The visitors praised his rabbit stew. They really had to do that because they ate so much of it. Rafe grumbled that they took more than their share.
“I’d like to know what’s got into you!” Rowdy said to his brother in great disgust. “You are just as mean as poison ivy – so there!”
“I am not!”
“Yes, you are. And what are you scratching that way for?”
“Because my chest itches. What does anybody scratch for?” growled Rafe.
After eating, Rafe rolled up in a robe and went to sleep at one end of the bed. The others helped Rowdy clean up; and, as he said, “just to pay Rafe off for being so mean,” they had dessert which Rafe had no part in.

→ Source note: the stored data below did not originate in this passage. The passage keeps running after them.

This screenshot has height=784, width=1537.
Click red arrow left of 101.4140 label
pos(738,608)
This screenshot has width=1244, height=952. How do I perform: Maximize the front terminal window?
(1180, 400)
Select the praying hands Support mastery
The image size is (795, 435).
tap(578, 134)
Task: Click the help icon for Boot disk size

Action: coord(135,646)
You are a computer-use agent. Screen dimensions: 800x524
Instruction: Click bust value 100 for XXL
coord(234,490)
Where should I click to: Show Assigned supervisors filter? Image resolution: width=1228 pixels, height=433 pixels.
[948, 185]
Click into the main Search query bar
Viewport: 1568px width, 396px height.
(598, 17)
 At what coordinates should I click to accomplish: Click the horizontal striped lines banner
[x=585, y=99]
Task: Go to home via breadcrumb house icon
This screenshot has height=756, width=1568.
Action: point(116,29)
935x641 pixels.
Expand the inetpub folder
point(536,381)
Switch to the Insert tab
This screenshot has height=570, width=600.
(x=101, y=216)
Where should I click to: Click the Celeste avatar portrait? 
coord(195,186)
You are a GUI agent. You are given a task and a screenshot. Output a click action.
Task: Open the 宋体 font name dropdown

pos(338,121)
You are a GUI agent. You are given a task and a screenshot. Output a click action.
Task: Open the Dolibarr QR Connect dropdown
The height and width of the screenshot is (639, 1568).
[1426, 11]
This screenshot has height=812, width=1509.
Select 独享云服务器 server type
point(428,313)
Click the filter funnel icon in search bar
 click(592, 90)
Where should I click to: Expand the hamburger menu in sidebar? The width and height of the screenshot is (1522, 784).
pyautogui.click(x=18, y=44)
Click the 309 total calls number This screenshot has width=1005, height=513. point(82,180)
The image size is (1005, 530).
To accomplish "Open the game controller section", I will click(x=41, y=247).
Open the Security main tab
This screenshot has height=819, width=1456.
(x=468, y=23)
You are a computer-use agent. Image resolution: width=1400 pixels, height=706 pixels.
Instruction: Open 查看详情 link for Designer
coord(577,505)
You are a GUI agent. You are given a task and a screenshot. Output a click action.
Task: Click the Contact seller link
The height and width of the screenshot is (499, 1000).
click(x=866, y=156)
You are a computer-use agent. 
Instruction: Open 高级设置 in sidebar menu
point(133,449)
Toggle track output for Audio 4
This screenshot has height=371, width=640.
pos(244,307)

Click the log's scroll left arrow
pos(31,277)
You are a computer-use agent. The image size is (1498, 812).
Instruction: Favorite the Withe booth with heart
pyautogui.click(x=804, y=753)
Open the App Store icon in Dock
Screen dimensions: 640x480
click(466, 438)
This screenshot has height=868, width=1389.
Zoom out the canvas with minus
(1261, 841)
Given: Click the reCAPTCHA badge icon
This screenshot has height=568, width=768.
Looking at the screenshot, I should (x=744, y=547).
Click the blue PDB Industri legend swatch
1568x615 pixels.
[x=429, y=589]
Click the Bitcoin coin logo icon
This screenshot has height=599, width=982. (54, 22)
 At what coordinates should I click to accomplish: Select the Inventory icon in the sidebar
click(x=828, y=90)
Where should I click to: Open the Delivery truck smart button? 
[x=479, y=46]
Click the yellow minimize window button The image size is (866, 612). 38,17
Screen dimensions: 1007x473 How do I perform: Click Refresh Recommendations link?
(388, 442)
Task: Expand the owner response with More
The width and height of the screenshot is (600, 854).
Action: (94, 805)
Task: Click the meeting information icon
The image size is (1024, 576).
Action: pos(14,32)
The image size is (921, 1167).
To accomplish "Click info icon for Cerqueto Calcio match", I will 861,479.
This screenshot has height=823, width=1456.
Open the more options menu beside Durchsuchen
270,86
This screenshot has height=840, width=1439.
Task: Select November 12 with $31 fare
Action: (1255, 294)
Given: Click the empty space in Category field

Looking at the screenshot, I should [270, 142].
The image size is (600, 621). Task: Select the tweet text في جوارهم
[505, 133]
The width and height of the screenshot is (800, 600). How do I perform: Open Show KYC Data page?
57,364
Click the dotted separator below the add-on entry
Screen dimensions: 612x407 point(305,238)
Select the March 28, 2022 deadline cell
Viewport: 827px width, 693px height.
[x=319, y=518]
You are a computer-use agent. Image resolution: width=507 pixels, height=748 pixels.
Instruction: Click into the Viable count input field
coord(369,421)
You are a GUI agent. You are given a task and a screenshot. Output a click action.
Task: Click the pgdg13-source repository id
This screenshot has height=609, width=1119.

Rowdy produced a can of pears and they opened and ate them all!
“Je-ru-sa-lem!” ejaculated Sammy, when this was finished, “ain’t it fun living in a cave? I’d rather be here than up to that Red Deer Lodge place. Hadn’t you, Tess?”
“No-o,” admitted the honest but polite little girl. “I can’t say just that. But I think Rowdy’s cave is very nice, and we are having a very nice time here.”
Dot frankly yawned. She had been doing that, off and on, all through supper.
“I’m afraid there won’t be anybody to put my Alice-doll to bed tonight,” she said. “And I haven’t any nightgown with me. Why, Tess! what shall we do?”
“I guess you wouldn’t want to take off your clothes here. It isn’t warm enough,” said Rowdy.
“But can’t we say our prayers?” murmured the startled Dot. “Of course, Tess and I spent the night once right out under a tree – didn’t we, Tessie? Last summer, you know, when we went on that tour in our automobile. But we said our prayers first.”
“I guess we’d all better say our prayers and go to bed,” said Rowdy. “This is a pretty big storm, and maybe it won’t stop snowing for ever so long. The more we sleep, the less we’ll know about it.”
Therefore, a little later, the four joined the already slumbering Rafe upon the heaped up branches; wrapping themselves as best they could in the torn robes and pieces of carpet.
It was not a very comfortable bed or very nice bedding; but they were all too weary to criticize the shortcomings of Rowdy’s cave. At least, it was shelter from the storm.
CHAPTER XXIV – RAFE IS CROSS
Sammy Pinkney awoke to hear barking. But it was not Tom Jonah, as he had dreamed it was. He was chilly, too, and when his eyes got used to the semi-darkness of the cave he was sleeping in, Sammy discovered that Rafe had deliberately removed the share of the bedclothes that had been over Sammy and spread them over himself.
“Aw, say!” muttered Sammy. “Ain’t he fresh?”
Then Rafe barked again.
“He certainly has one fierce cold!” muttered Sammy. “I ain’t got the heart to start nothing on him.”